In this New York case, plaintiffs surrendered their maltreated horse to defendant Sullivan County Society for the Prevention of Cruelty to Animals, Inc. on March 4, 2005. Shortly thereafter, they commenced this action seeking return of the horse and damages, including punitive damages. Defendants' answer failed to respond to all paragraphs of the 38-paragraph complaint, which included six causes of action, prompting plaintiffs to move for summary judgment on the ground that defendants admitted "all" essential and material facts. At oral argument before this Court, plaintiffs' counsel consented to defendants filing an amended answer. The court found that since this amended pleading will presumably contain denials to all contested allegations in the complaint, plaintiffs' request for summary judgment on the procedural ground that defendants' failed to deny certain facts must fail. Moreover, as correctly noted by Supreme Court, conflicting evidence precludes summary judgment in plaintiffs' favor.
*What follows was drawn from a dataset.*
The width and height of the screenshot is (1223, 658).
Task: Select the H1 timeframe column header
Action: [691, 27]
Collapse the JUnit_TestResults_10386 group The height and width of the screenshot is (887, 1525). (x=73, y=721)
Appeal from an order of the Supreme Court (Clemente, J.), entered October 20, 2005 in Sullivan County, which denied plaintiffs' motion for summary judgment.

Plaintiffs surrendered their maltreated horse to defendant Sullivan County Society for the Prevention of Cruelty to Animals, Inc. on March 4, 2005. Shortly thereafter, they commenced this action seeking return of the horse and damages, including punitive damages. Defendants' answer failed to respond to all paragraphs of the 38-paragraph complaint, which included six causes of action, prompting plaintiffs to move for summary judgment on the ground that defendants admitted "all" essential and material facts.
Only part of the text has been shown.